How Bob Seger helped Glenn Frey achieve greatness
The late Eagles founder Glenn Frey once said the most important thing to ever happen to him was meeting Bob Seger in Detroit. They had come across each other in the mid-1960s when Frey was touring with the Mushrooms, often playing clubs operated by Seger’s manager, Punch Andrews.
Frey said Seger had taken him under his wing, and the two stuck up a lifelong friendship that resulted in numerous rock classics. They took to sharing songwriting tips, with Seger slowly building Frey’s confidence and letting him step in on a few tracks before the Eagles exploded.
“We [realised] that songwriting was essential, it makes you original,” Seger told the Detroit Free Press. “That was the bottom line – we were both going to be original songwriters so that nobody could compare us to anybody else. Songwriting was key to the whole operation. And obviously, he was very good at it.”
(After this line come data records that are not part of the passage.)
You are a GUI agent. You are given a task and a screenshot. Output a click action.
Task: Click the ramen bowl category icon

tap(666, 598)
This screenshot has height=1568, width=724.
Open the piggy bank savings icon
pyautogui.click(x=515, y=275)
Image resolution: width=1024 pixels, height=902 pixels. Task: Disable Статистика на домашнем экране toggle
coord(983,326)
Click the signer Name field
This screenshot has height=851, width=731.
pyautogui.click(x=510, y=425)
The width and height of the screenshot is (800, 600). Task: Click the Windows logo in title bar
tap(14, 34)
Seger found his feet quicker than Frey, having had a hit with 1968’s ‘Ramblin’ Gamblin Man’, on which Frey provided backing vocals and guitar. But it was Frey’s turn in the early ‘70s. Having moved to California, he and the Eagles found massive success – but never at the cost of his friendship with Seger.
“He was so successful, and I was so happy for his success,” Seger said. “And he was always positive about my career. He was the first guy to come see me when I was writing ‘Beautiful Loser’ [saying] ‘Oh, that’s good, that’s good, keep at it, keep at it!’ He was a cheerleader for me. He was always a positive influence for me throughout my career.”
They continued to collaborate, with the Eagles pitching in on Seger tracks like ‘Fire Lake’, and Seger co-writing ‘Heartache Tonight’ alongside Frey and J.D. Souther. After spending years studying Seger’s creative process, he was the first one Frey called when stumped by a chorus for ‘Heartache Tonight’.
As Souther, who is often tipped as the “unofficial Eagle”, reported, Seger was the one who created it. “Glenn [Frey] was on the phone with Seger, and he said, ‘I wanna run something by you,’ and sang it to him, and Seger just came right in with the chorus, just sang it, and it was so good.”
Frey sheepishly asked Souther if four writers would be okay, and after hearing Seger’s “fantastic” input, he quickly agreed to it. When Seger laid down the line: “There’s gonna be a heartache tonight,” Frey’s eyes lit up.
Following Frey’s death in 2016, Seger reflected on their creative chemistry, saying: “If you can judge songwriters by the cash register, they don’t get much better than Glenn Frey.”